≪新エネルギー・テクニカルレビュー≫アイテスのストリングチェッカー「ソラメンテ-Z(SZ-1000)」
- 2018/12/25
- 太陽光
- 新エネルギー新聞2018年(平成30年)12月24日付

直流電圧1,500Vでも安全・高精度の測定実現
アイテス(滋賀県野洲市)はこのほど、ソーラーパネル点検装置「ソラメンテ」シリーズに、直流電圧1,500V対応のストリングチェッカー「ソラメンテ-Z(SZ-1000)」を新たに追加し、1月15日より販売開始すると発表した。FIT価格低下による発電および建設コスト低減のニーズを背景に、1,500V対応の太陽光発電システムの関心が高まりを見せている。同社は、大手発電事業者やEPC、O&M関連企業に対して、初年度100台の販売を計画している。
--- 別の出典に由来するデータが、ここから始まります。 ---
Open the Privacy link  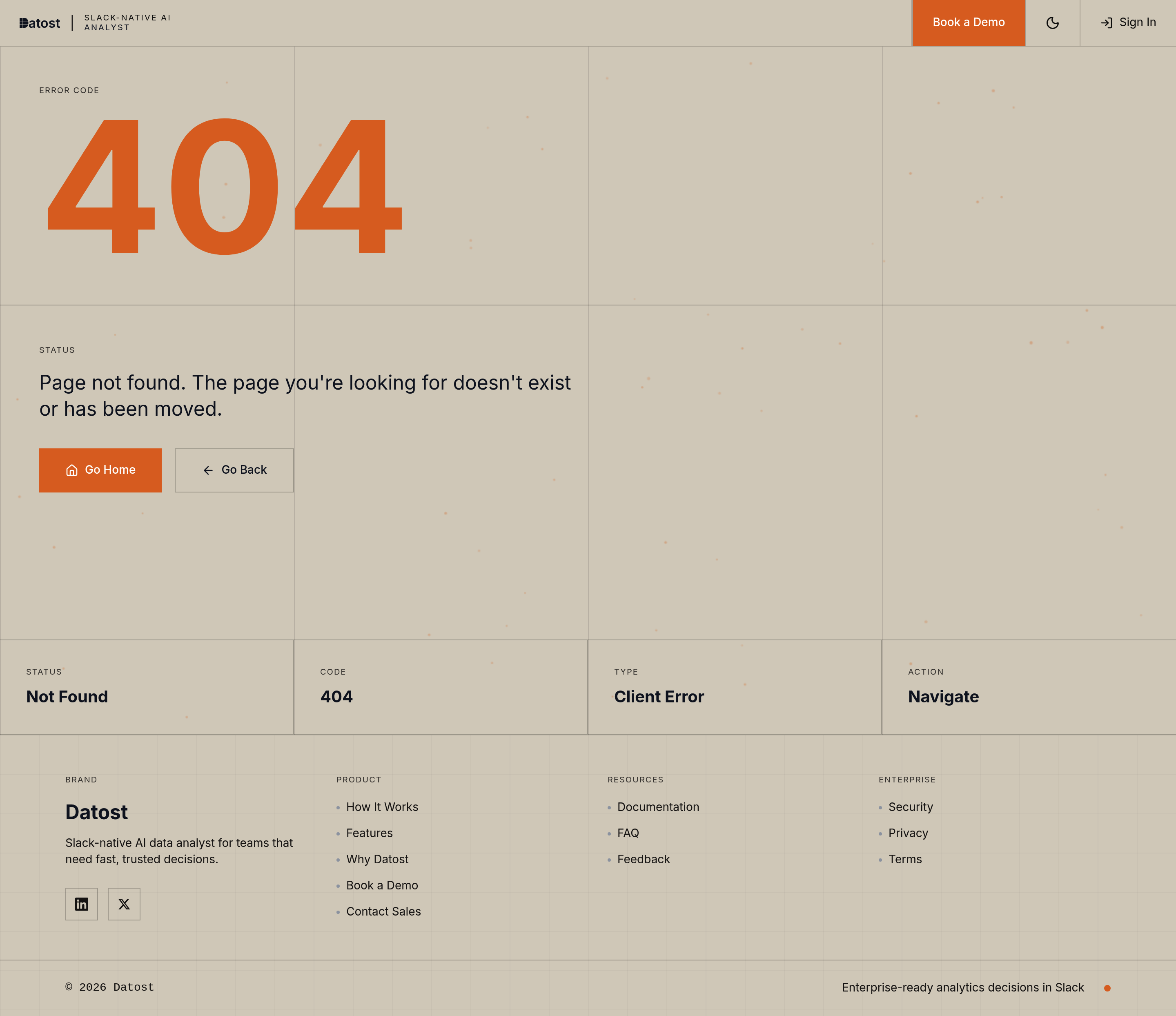coord(908,833)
同シリーズは、ストリングチェッカーとソーラーパネルチェッカーを組み合わせて使用する。故障ストリングを検出し、故障パネルを特定する2つのステップで、結晶系ソーラーパネルの故障で代表的な「クラスタ故障」を発見することができる。太陽電池EL/PL検査装置で培った技術をもとに開発された保守点検ツールで、2,000台の販売実績があり、業界では実質標準として活用されている。

新製品のストリングチェッカー「ソラメンテ-Z(SZ-1000)」は、最大直流電圧1,500Vの開放電圧測定に対応し、機器内部に短絡電流を流すことなく、より安全に点検作業を行うことができる。また、電圧を感知して自動測定により高い作業性を実現、コンパクト設計/壁掛けフックで現場での可搬性にも優れるといった特長を持つ。
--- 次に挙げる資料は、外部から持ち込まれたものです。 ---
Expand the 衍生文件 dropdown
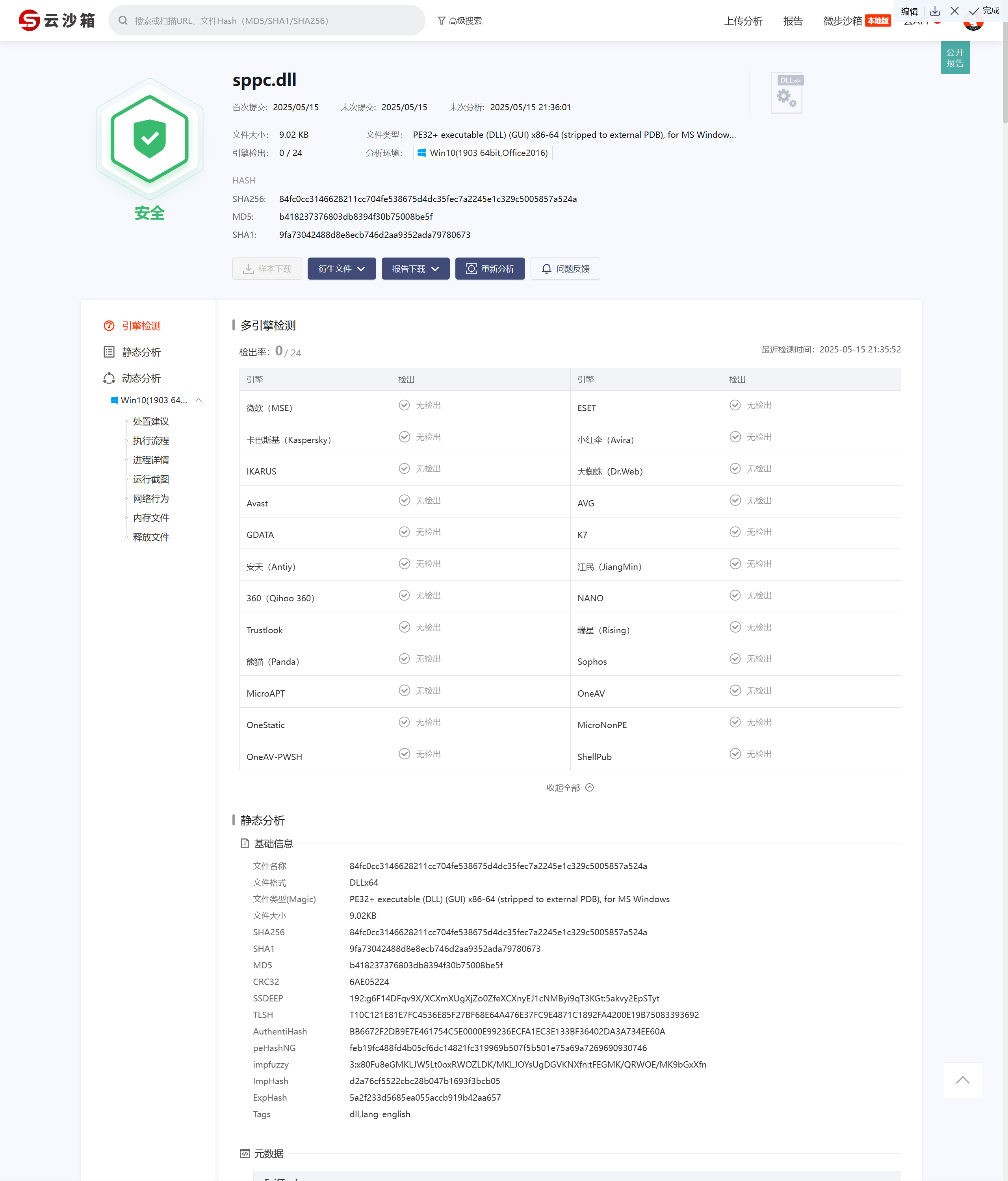 (342, 269)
直流電圧1,500Vシステムは、海外を中心に導入が進んでいる。国内では1,000V以下が主流だったが、今年に入り1,500V対応のPCSが市場導入されたことをきっかけに、この流れが加速している。1,500Vシステムでは、電力損失を減らし発電効率を向上させ、部材数減による導入コスト/O&Mコストの低減がメリットとなる。海外と比較して高いと言われる発電コスト抑制の課題やFIT価格低下といった業界背景から、このメリットを享受すべく、さらに導入が加速すると予想されている。同社にはすでに、大手発電事業者やEPC、O&M関連企業から多数の引き合いが来ているという。